Stored entries
◆ ◆ ◆ ◆ ◆ ◆ ◆

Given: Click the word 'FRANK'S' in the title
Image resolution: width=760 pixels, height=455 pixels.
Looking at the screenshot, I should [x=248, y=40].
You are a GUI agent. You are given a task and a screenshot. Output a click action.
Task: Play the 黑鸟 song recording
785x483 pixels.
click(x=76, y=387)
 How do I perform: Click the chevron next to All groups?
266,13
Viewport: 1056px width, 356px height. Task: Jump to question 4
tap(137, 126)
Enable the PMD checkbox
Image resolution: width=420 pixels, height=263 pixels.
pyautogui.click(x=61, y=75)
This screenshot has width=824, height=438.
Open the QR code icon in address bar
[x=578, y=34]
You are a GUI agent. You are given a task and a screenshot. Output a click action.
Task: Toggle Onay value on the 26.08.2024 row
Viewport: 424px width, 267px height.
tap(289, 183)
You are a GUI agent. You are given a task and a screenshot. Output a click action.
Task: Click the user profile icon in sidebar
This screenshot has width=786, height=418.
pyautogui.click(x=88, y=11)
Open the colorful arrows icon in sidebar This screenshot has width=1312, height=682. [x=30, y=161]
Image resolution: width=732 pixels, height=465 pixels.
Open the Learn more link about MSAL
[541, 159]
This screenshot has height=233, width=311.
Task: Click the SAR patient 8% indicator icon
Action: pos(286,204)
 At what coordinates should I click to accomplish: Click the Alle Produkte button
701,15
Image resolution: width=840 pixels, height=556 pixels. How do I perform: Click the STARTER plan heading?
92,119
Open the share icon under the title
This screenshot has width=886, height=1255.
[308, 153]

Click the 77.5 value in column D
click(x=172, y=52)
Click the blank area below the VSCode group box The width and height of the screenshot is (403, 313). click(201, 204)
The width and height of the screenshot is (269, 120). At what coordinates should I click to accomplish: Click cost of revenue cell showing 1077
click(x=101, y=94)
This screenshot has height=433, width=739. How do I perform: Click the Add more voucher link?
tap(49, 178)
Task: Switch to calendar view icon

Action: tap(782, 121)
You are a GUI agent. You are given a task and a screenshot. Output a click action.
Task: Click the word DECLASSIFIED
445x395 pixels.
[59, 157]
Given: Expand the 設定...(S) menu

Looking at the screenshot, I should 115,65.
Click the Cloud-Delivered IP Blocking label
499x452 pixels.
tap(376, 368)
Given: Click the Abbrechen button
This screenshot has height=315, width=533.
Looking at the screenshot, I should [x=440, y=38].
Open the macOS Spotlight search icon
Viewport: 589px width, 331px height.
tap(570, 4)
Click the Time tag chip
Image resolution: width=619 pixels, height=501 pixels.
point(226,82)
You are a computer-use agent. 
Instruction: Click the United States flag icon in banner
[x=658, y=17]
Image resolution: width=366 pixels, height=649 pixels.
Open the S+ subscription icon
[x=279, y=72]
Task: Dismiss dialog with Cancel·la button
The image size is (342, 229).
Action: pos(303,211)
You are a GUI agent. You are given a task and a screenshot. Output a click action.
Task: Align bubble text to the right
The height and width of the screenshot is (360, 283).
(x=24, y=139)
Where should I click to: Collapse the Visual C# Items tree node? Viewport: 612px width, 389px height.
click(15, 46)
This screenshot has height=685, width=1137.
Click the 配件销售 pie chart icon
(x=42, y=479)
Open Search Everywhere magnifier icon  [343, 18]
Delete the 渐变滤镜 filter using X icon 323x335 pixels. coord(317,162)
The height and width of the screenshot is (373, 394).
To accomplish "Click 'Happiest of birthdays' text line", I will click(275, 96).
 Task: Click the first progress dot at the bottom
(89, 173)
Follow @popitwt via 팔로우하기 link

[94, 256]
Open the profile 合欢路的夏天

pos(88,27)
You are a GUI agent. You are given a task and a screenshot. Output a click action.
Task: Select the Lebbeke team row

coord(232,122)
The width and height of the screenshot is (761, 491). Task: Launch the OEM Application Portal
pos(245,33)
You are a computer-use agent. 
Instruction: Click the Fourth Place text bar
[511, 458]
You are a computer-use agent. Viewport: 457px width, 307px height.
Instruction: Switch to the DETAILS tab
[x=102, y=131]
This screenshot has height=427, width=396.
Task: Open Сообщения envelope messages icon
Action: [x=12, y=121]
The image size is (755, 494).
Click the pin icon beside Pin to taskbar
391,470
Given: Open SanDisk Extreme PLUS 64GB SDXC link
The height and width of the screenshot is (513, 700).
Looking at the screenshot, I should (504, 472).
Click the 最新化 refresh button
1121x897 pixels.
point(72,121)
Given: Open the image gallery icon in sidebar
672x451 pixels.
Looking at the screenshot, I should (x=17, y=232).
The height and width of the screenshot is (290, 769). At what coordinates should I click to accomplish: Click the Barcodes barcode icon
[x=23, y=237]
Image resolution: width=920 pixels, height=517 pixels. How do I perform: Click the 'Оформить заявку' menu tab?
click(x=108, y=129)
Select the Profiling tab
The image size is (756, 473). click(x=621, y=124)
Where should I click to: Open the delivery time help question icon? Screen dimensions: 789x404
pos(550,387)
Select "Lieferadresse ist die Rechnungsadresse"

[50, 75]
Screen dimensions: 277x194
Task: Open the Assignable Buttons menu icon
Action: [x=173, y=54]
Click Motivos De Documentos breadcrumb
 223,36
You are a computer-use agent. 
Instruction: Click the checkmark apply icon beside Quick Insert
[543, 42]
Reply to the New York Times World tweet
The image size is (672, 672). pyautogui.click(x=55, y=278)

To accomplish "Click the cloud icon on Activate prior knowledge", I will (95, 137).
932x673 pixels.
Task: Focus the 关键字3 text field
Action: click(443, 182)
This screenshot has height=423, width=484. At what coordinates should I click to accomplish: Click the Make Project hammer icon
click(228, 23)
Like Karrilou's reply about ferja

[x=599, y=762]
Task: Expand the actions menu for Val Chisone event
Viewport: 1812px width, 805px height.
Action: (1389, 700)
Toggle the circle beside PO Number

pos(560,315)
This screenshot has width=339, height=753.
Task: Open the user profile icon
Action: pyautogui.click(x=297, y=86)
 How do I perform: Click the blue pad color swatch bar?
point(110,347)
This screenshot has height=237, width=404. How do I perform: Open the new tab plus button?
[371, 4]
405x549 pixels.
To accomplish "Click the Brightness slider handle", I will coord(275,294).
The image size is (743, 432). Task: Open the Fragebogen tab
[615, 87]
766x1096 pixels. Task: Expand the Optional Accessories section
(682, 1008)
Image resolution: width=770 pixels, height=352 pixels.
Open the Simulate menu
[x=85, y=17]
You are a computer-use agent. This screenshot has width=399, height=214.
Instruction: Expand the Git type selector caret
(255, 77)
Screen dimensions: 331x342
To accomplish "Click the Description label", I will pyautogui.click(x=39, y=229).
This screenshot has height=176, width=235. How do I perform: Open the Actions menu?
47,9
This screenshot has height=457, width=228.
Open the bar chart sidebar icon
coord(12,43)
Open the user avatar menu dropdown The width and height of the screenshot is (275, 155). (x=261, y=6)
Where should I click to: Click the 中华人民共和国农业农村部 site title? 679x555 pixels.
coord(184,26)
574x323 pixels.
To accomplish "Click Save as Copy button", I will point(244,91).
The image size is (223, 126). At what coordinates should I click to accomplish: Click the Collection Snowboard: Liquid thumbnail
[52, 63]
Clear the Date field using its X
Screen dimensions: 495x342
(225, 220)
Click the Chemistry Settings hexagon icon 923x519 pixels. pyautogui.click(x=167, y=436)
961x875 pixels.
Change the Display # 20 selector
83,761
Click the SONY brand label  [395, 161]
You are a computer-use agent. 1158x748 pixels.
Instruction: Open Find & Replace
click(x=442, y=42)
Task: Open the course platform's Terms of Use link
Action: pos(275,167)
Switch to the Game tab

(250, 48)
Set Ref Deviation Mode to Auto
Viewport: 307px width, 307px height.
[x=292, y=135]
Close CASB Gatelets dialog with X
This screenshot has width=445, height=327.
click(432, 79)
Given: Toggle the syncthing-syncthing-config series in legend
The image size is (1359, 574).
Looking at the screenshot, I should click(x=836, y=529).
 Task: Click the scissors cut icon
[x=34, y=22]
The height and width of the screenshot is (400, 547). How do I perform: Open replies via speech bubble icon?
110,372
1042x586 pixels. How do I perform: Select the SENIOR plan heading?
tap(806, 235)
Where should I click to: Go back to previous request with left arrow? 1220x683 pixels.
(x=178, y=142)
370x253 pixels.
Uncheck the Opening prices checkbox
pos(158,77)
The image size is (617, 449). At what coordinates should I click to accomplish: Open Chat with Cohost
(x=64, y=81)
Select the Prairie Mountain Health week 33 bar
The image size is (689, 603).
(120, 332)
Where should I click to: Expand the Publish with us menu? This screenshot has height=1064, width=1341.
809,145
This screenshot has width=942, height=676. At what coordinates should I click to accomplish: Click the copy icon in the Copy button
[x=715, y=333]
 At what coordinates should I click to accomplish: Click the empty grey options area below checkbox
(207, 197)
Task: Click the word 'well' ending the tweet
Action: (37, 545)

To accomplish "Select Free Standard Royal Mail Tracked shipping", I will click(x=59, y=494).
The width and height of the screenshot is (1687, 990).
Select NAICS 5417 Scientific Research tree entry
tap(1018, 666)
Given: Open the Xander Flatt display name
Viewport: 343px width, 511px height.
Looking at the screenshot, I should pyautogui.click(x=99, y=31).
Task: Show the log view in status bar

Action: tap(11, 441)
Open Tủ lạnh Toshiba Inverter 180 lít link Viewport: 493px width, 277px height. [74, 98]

◆ ◆ ◆ ◆ ◆ ◆ ◆

THE TASK
Copy out every line of the records that the string "label" appears in.

WRITTEN ANSWER
Click the Cloud-Delivered IP Blocking label
To accomplish "Click the Description label", I will pyautogui.click(x=39, y=229).
Click the SONY brand label  [395, 161]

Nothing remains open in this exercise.